> **What to produce**:
Reproduce, word for word, the part of the records that opens with the line containing "Identify the location of zulip." and runs through the end of the records, leaving out the pictures.

> **Data for this exercise**:
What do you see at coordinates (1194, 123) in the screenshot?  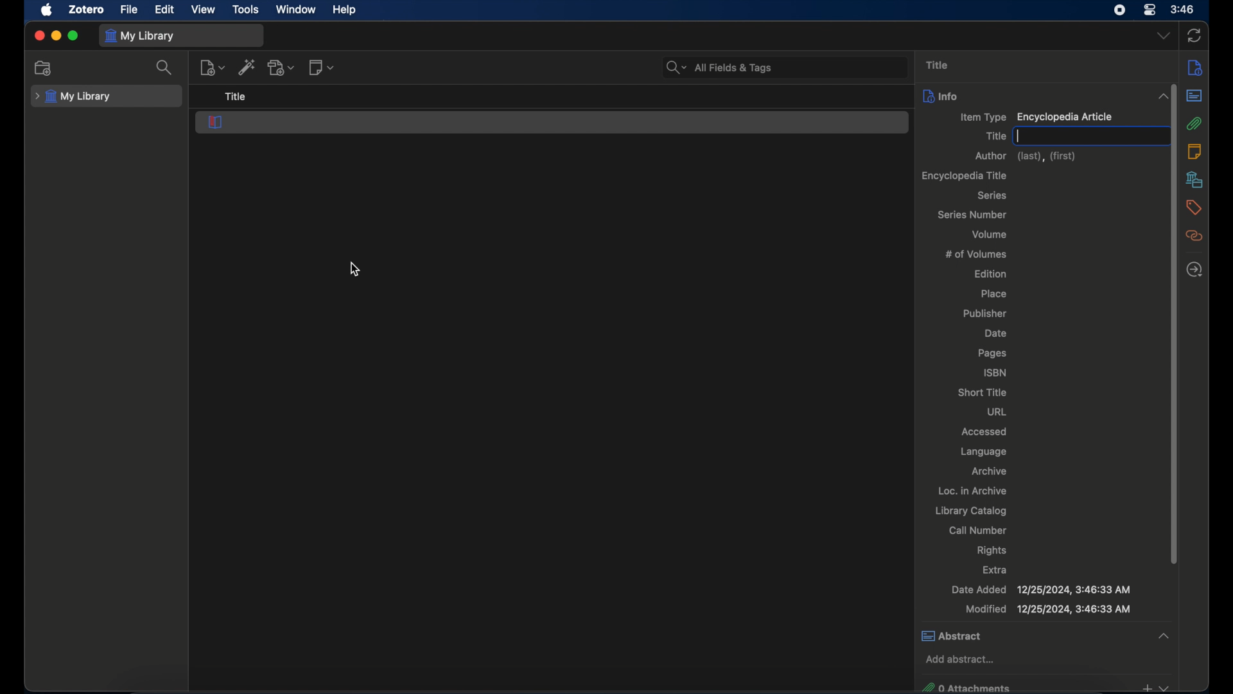 I see `attachments` at bounding box center [1194, 123].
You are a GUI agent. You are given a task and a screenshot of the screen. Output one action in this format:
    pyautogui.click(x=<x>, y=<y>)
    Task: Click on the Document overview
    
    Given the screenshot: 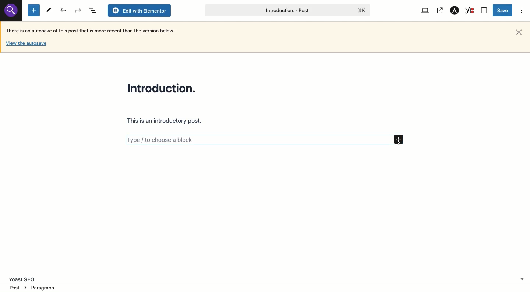 What is the action you would take?
    pyautogui.click(x=92, y=10)
    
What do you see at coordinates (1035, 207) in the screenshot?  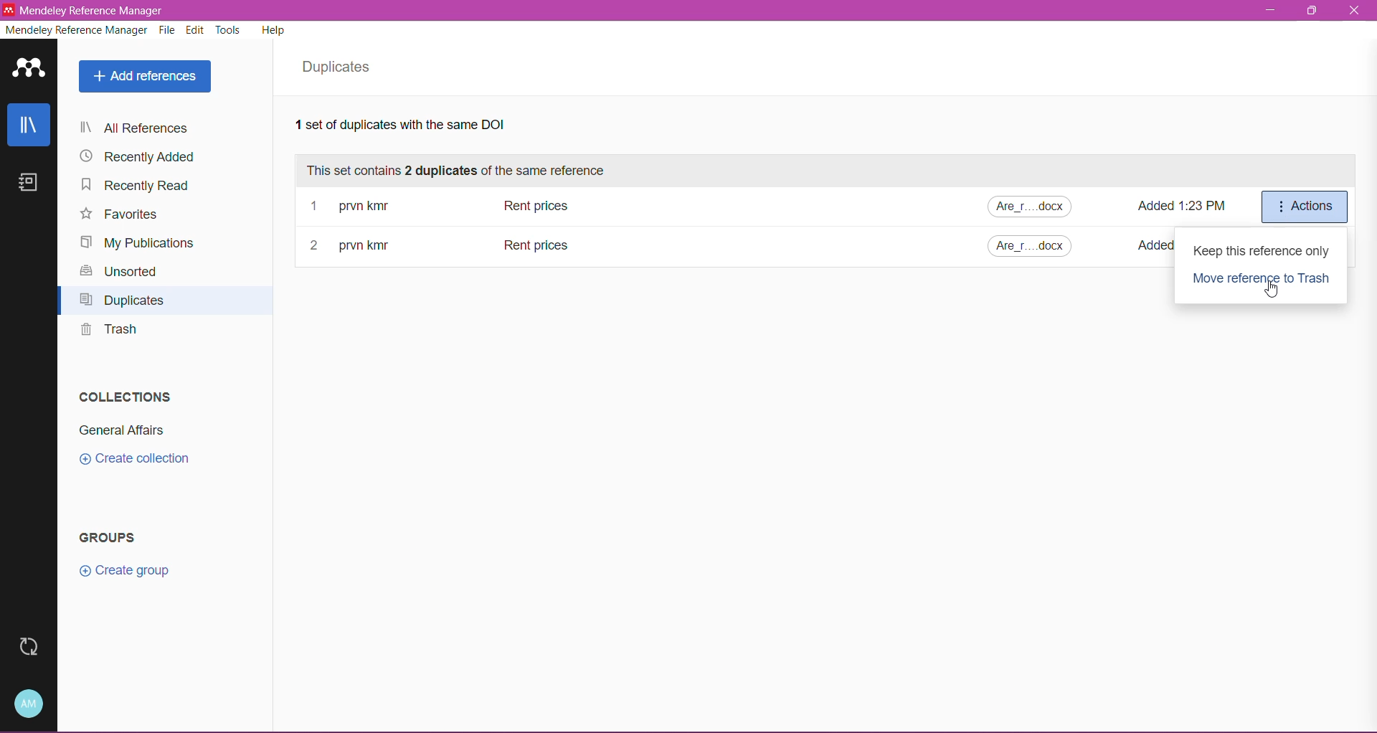 I see `File` at bounding box center [1035, 207].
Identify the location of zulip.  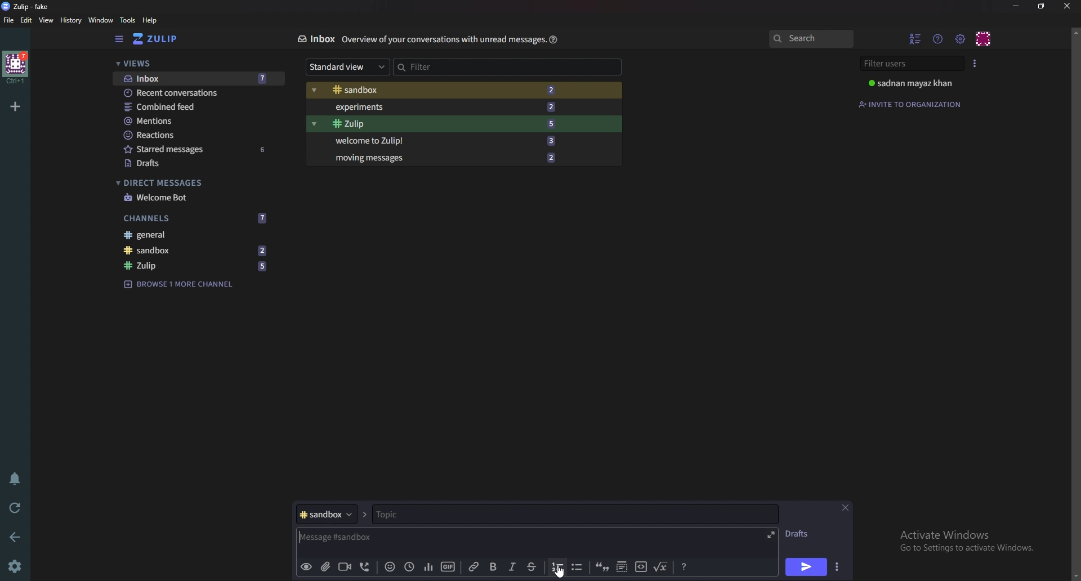
(200, 266).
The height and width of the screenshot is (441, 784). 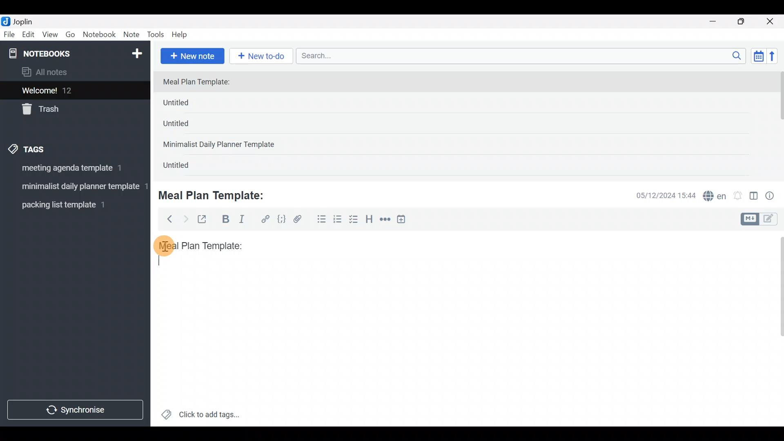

> **Correct output**:
Identify the location of zulip.  
(200, 266).
The height and width of the screenshot is (441, 784). 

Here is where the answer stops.